In her Epilogue she says this:
I pray this book will encourage more women to follow Colonel Beard’s brave sacrifice for her children. I deeply hope reading it will awaken our consciences; ignite our compassion toward our children; and prompt a reconsideration of the ultimate cost of coveting more money, more things, more power, more sex, more pleasure, more experiences, and more success. The inestimable rewards for turning away from those temptations and toward the expectant faces of our children are clear….
And she continues these themes in her other volumes, For example, in How Could You Do That? The Abdication of Character, Courage, and Conscience (HarperCollins, 1996), she states that parents have a major obligation in teaching core values to their children, including that of personal responsibility.
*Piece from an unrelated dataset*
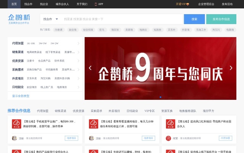Click the 发布合作信息 button
The image size is (244, 153).
pos(221,19)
She argues that no matter what past or present influences weigh down upon us, we are still free to choose how we respond, and we ought to start taking a bit of responsibility for our actions. In a nutshell, “the path to solid, supportive, healthy relationships, self-respect, and a quality of life starts with the usually painful decision to do the right thing.”
Depending upon the State to instil these virtues of morality, self-reliance, personal responsibility, and respect for others is a pipe dream. Sure, not every parent will be an ideal role model in these areas, but I would far rather trust them to ‘train up a child in the way he should go’ than rely on government bureaucrats and politicians pushing radical ideological agendas to do so.
So forget about the government village.